POST /openai/register

Registers an external model provider for use with Foundry Local.

Request Body:

  • TypeName (string)
    Provider name (e.g., "deepseek")
  • ModelName (string)
    Model name to register (e.g., "deepseek-chat")
  • BaseUri (string)
    The OpenAI-compatible base URI for the provider

Response:

  • 200 OK
    Empty response body

Example:

  • Request body
    {
      "TypeName": "deepseek",
      "ModelName": "deepseek-chat",
      "BaseUri": "https://api.deepseek.com/v1"
    }
    

GET /openai/models

Retrieves all available models, including both local models and registered external models.

Response:

  • 200 OK
    An array of model names as strings.

Example:

  • Response body
    ["Phi-4-mini-instruct-generic-cpu", "phi-3.5-mini-instruct-generic-cpu"]
    

GET /openai/load/{name}

Loads a model into memory for faster inference.

URI Parameters:

  • name (string)
    The model name to load.

Query Parameters:

  • unload (boolean, optional)
    Whether to automatically unload the model after idle time.
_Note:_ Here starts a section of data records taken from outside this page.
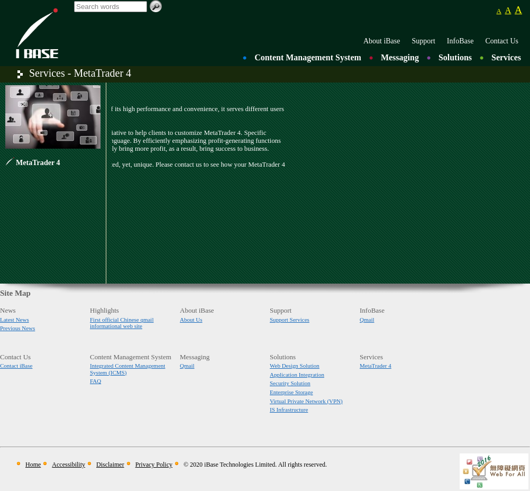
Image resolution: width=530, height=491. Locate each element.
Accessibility (68, 464)
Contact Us (501, 41)
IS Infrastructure (289, 409)
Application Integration (297, 374)
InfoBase (460, 41)
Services (506, 57)
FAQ (95, 381)
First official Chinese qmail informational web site (121, 323)
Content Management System (307, 57)
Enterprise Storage (291, 392)
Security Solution (290, 383)
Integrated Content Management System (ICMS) (127, 369)
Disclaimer (110, 464)
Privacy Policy (153, 464)
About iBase (381, 41)
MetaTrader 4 (38, 162)
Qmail (367, 319)
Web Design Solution (294, 365)
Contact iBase (16, 365)
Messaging (400, 57)
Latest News (14, 319)
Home (33, 464)
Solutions (455, 57)
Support (423, 41)
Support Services (289, 319)
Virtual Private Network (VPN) (306, 401)
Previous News (17, 328)
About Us (191, 319)
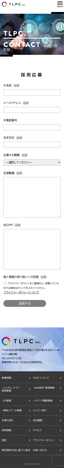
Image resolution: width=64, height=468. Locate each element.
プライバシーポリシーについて (21, 292)
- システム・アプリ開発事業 (11, 389)
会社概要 (37, 420)
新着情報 (6, 377)
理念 (4, 440)
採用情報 (6, 430)
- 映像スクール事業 (12, 410)
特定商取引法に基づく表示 (16, 450)
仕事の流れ (8, 420)
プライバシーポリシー (44, 440)
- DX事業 (6, 400)
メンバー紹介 (40, 410)
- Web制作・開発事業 (44, 387)
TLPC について (41, 377)
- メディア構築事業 (43, 400)
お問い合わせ (40, 450)
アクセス (37, 430)
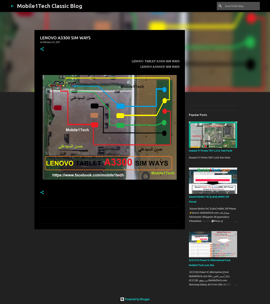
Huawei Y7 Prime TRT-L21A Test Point (210, 150)
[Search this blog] (242, 6)
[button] (42, 49)
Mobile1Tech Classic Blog (49, 6)
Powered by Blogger (135, 299)
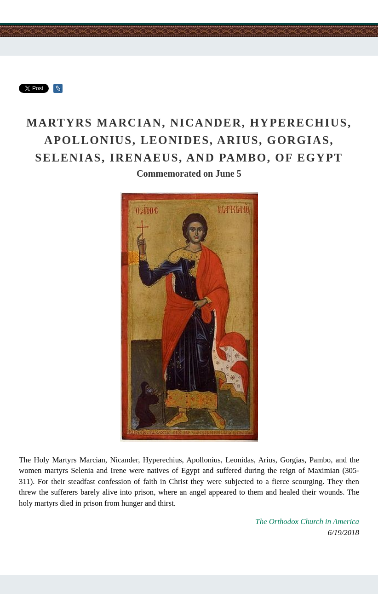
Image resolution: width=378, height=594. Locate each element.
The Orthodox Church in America (307, 521)
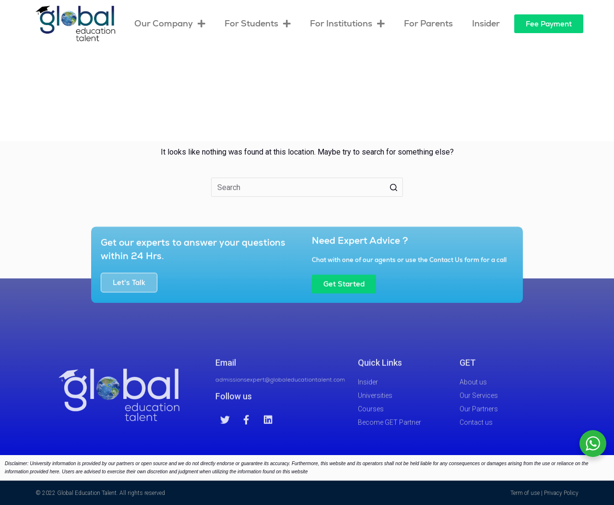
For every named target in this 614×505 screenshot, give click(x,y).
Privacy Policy (561, 493)
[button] (548, 23)
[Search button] (393, 187)
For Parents (428, 23)
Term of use (525, 493)
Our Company (169, 23)
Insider (486, 23)
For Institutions (347, 23)
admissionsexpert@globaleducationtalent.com (280, 389)
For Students (257, 23)
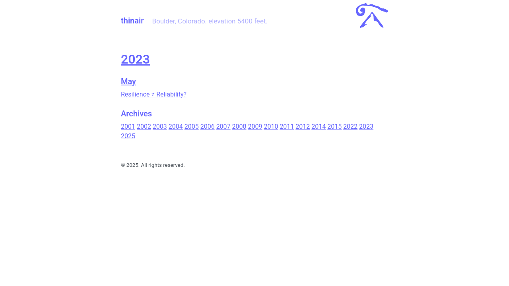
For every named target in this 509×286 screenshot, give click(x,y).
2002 (144, 126)
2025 (128, 136)
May (128, 81)
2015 (334, 126)
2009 (255, 126)
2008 (239, 126)
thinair (132, 20)
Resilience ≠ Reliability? (154, 94)
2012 (302, 126)
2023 (135, 59)
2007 (223, 126)
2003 (160, 126)
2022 (350, 126)
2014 (318, 126)
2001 (128, 126)
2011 (287, 126)
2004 (176, 126)
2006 (207, 126)
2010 (271, 126)
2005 (192, 126)
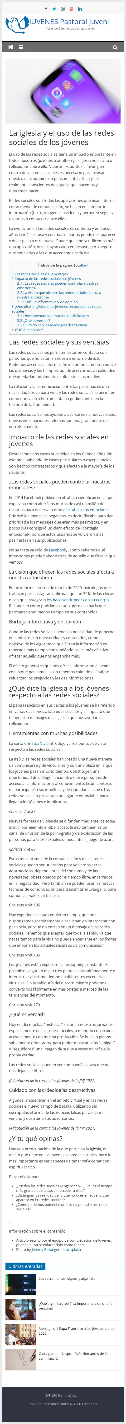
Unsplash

Defaults to true.
  • ttl (integer, optional)
    Time to live in seconds. If greater than 0, overrides unload parameter.
  • ep (string, optional)
    Execution provider to run this model. Supports: "dml", "cuda", "qnn", "cpu", "webgpu".
    If not specified, uses settings from genai_config.json.

Response:

  • 200 OK
    Empty response body

Example:

  • Request URI
    GET /openai/load/Phi-4-mini-instruct-generic-cpu?ttl=3600&ep=dml
    

GET /openai/unload/{name}

Unloads a model from memory.

URI Parameters:

  • name (string)
    The model name to unload.

Query Parameters:

  • force (boolean, optional)
    If true, ignores TTL settings and unloads immediately.

Response:

  • 200 OK
    Empty response body

Example:

  • Request URI
    GET /openai/unload/Phi-4-mini-instruct-generic-cpu?force=true
    

GET /openai/unloadall

Unloads all models from memory.

Response:

  • 200 OK
    Empty response body

GET /openai/loadedmodels

Retrieves a list of currently loaded models.

Response:

  • 200 OK
    An array of model names as strings.

Example:

  • Response body
    ["Phi-4-mini-instruct-generic-cpu", "phi-3.5-mini-instruct-generic-cpu"]
    

GET /openai/getgpudevice

Retrieves the currently selected GPU device ID.

Response:

  • 200 OK
    An integer representing the current GPU device ID.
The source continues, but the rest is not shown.